• Entries in a dataset
--- start ---

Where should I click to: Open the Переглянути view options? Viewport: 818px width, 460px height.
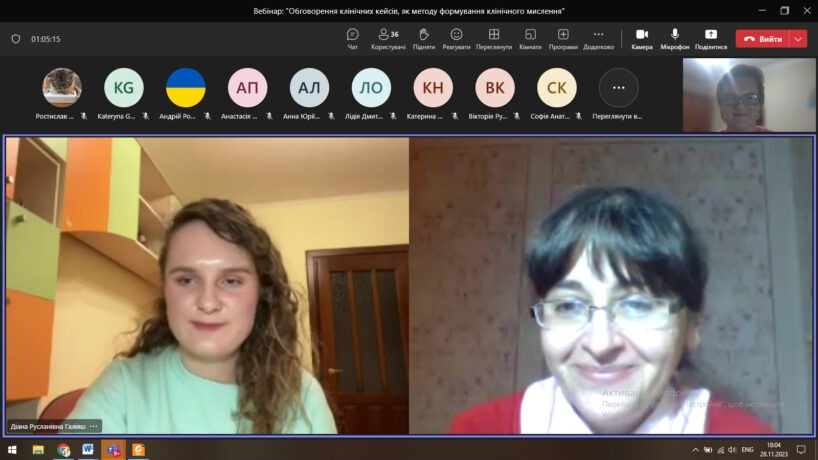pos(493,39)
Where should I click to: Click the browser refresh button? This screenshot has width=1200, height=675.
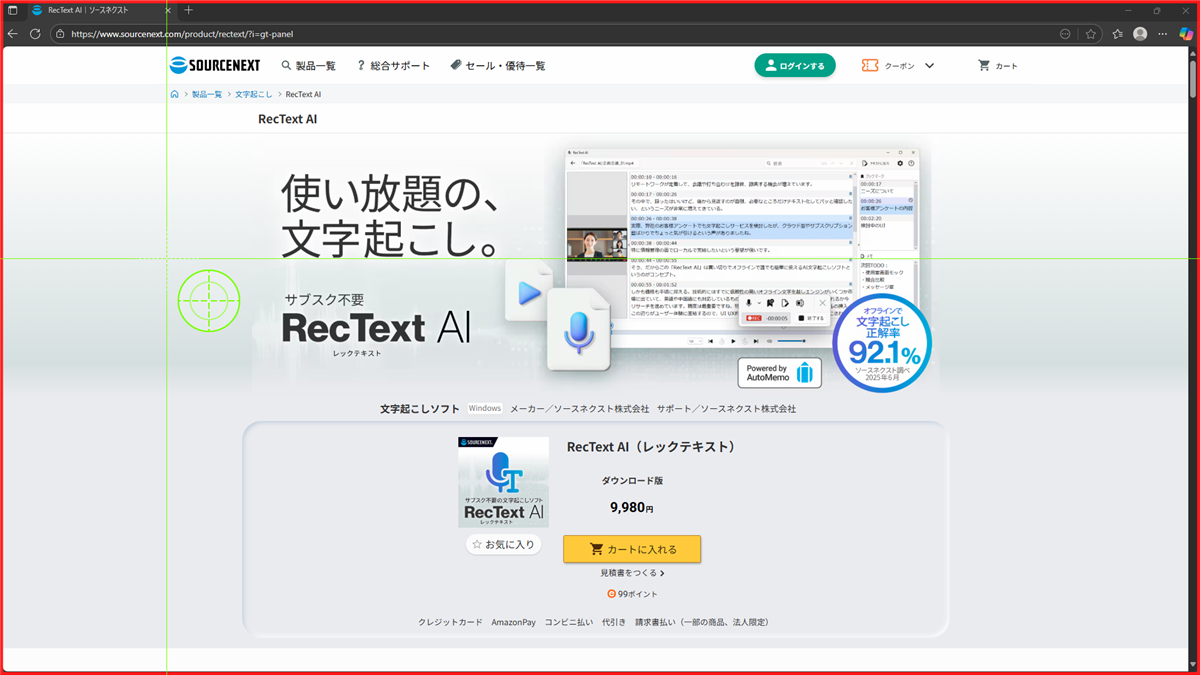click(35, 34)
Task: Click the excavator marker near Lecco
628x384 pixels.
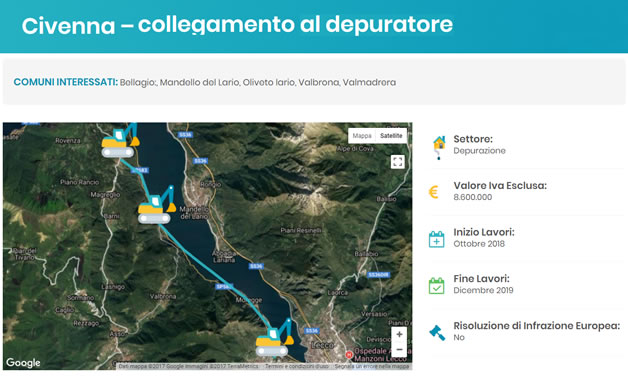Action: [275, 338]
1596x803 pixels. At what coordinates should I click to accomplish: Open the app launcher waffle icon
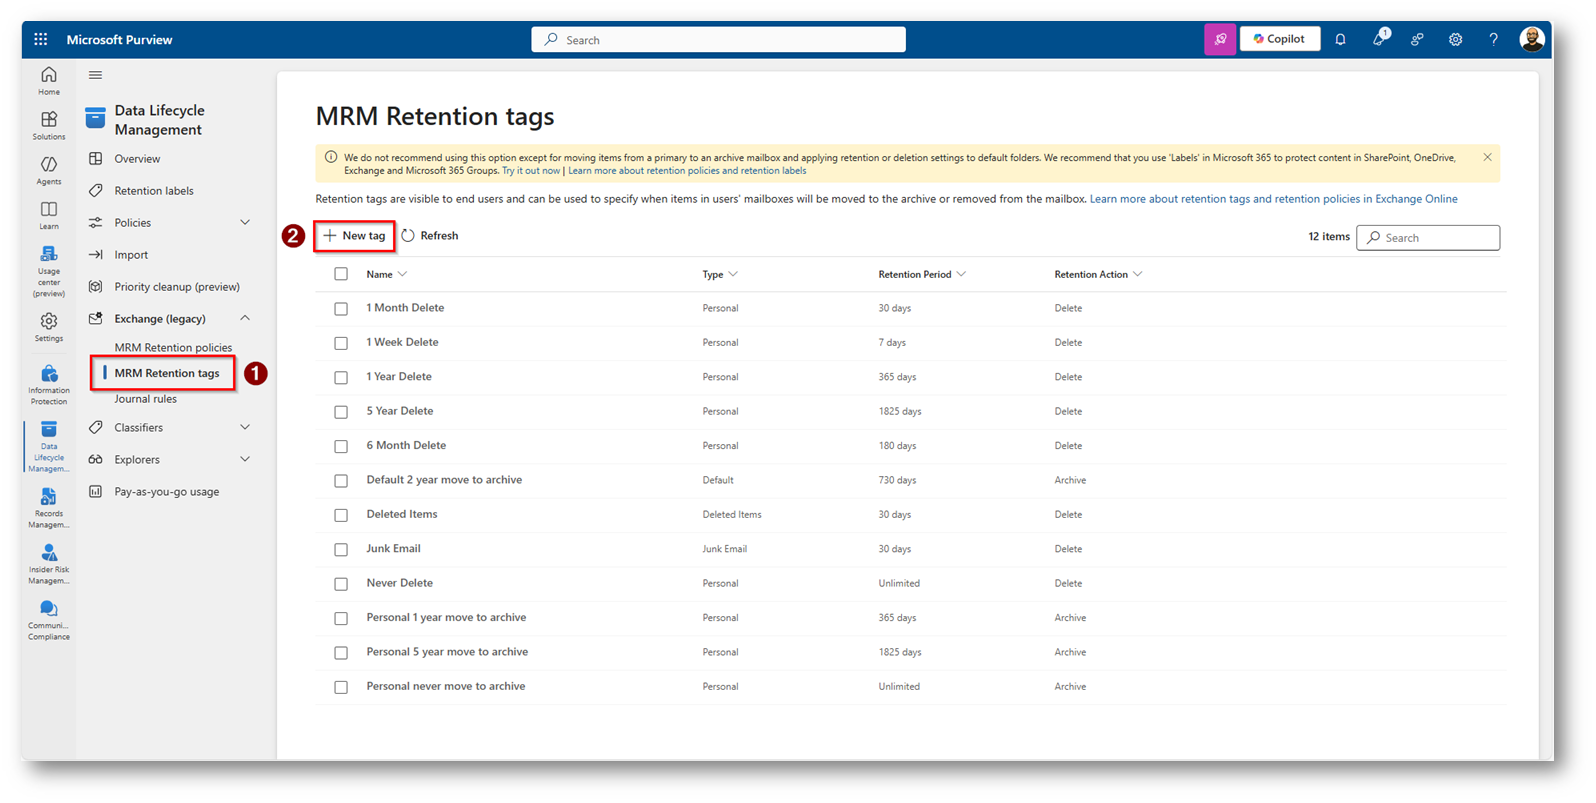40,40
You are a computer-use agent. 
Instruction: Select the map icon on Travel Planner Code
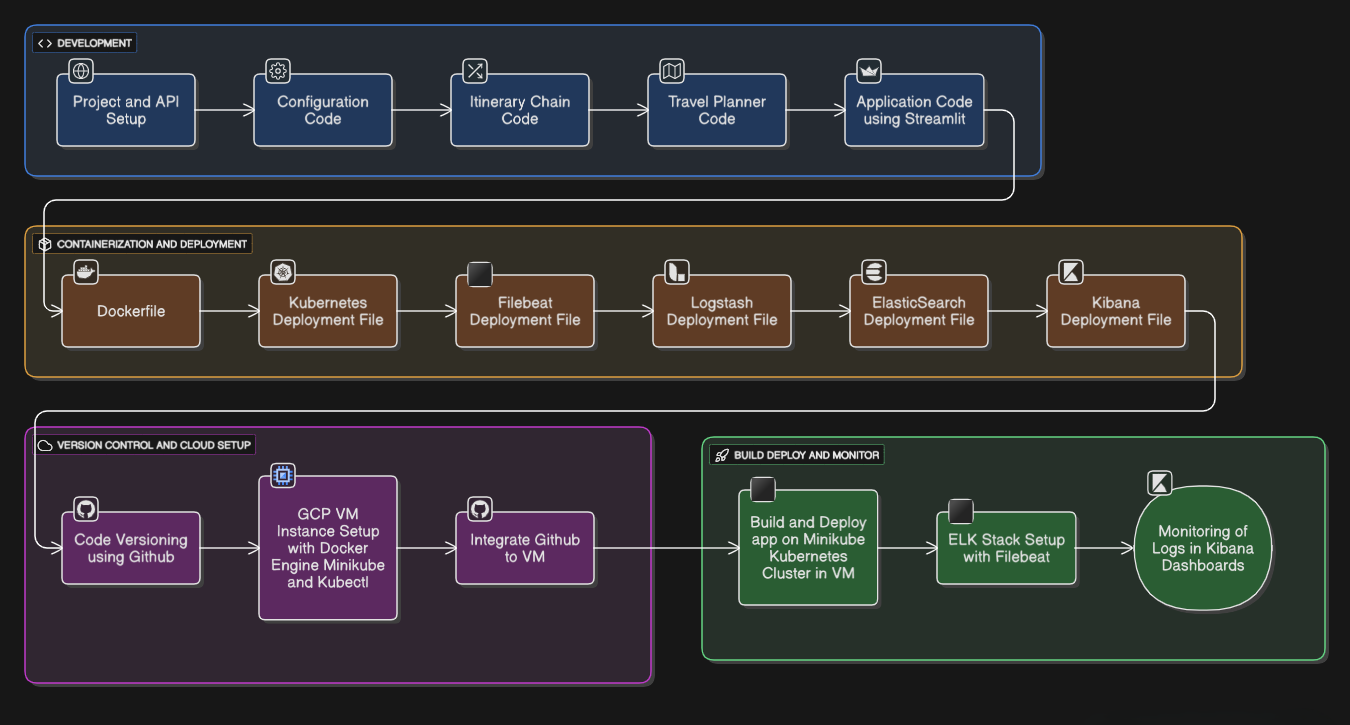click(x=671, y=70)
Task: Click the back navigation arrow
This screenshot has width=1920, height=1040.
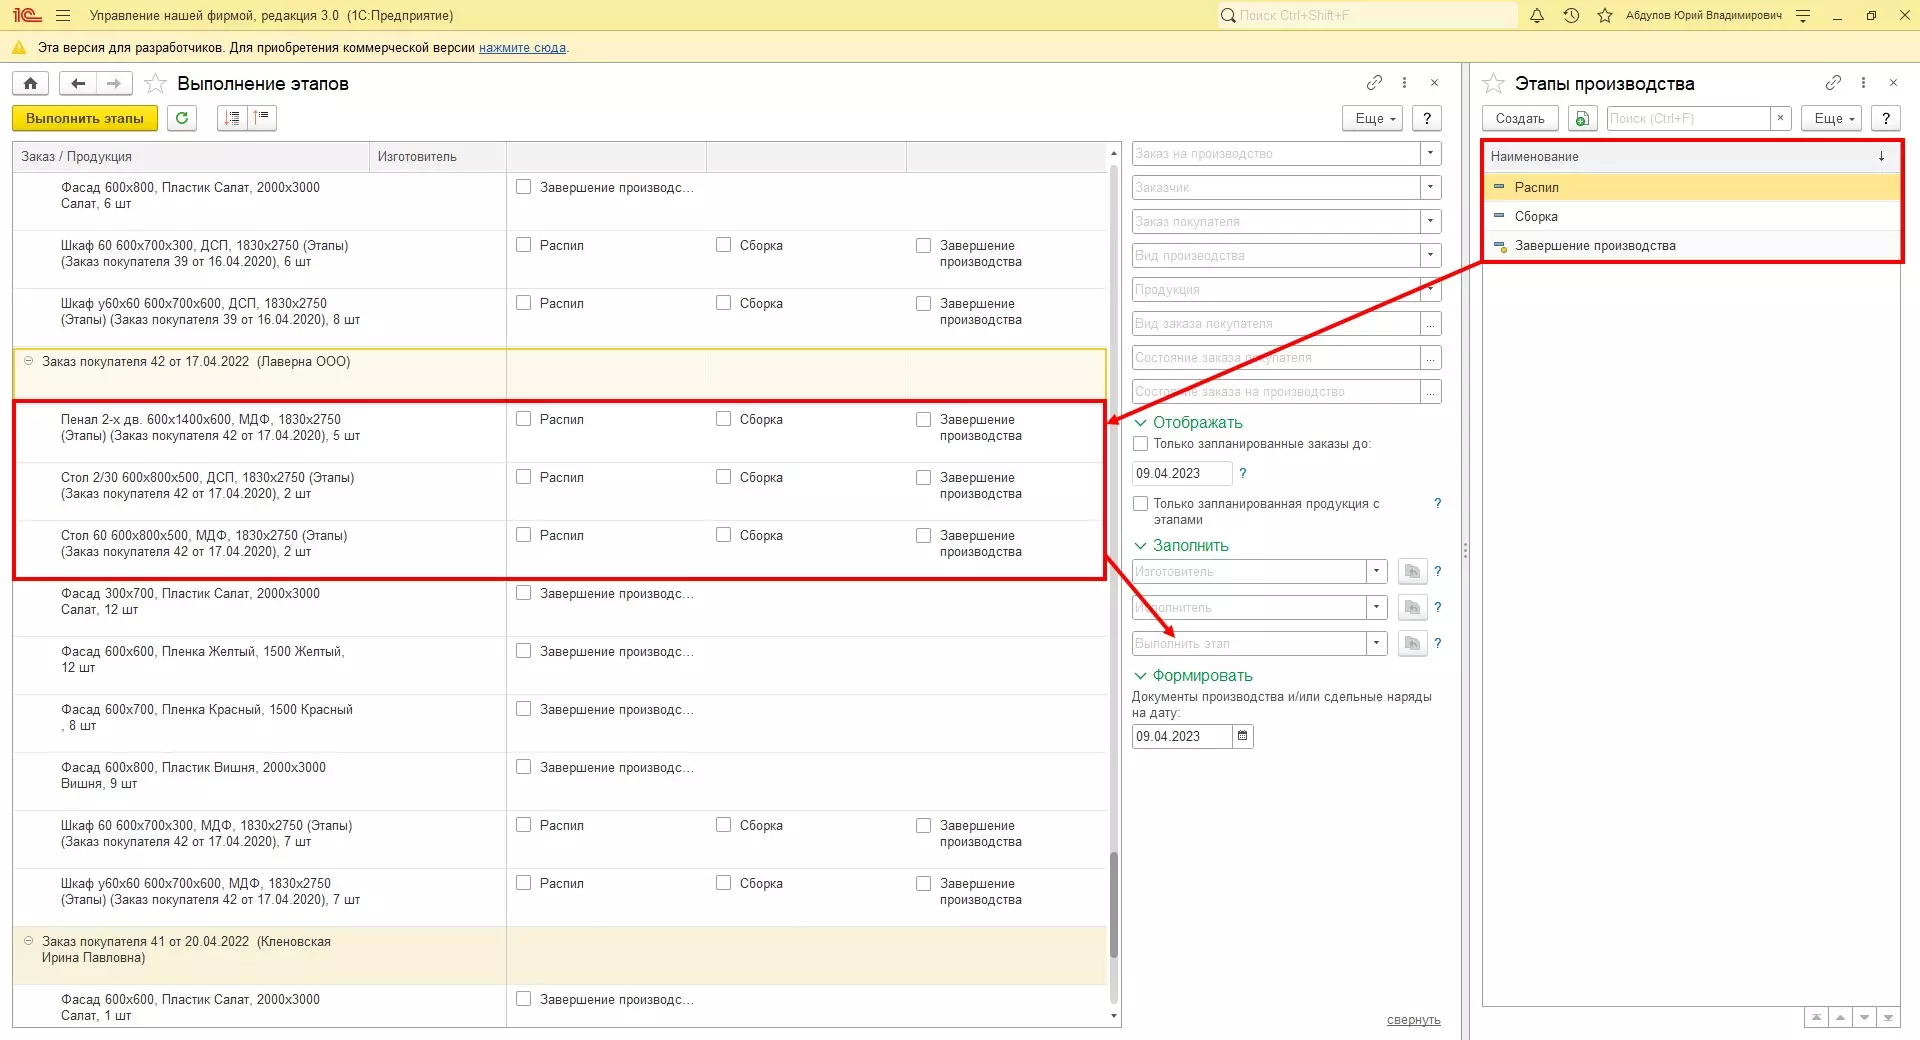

--- end ---

Can you write out every one of the entries above again, word for word, but without the pictures?

Where should I click to: Open the Переглянути view options? Viewport: 818px width, 460px height.
pos(493,39)
Where should I click to: Click the browser refresh button? This screenshot has width=1200, height=675.
click(35, 34)
Task: Click the excavator marker near Lecco
628x384 pixels.
Action: [275, 338]
1596x803 pixels. At what coordinates should I click to accomplish: Open the app launcher waffle icon
40,40
You are a computer-use agent. 
Instruction: Select the map icon on Travel Planner Code
click(x=671, y=70)
Task: Click the back navigation arrow
This screenshot has width=1920, height=1040.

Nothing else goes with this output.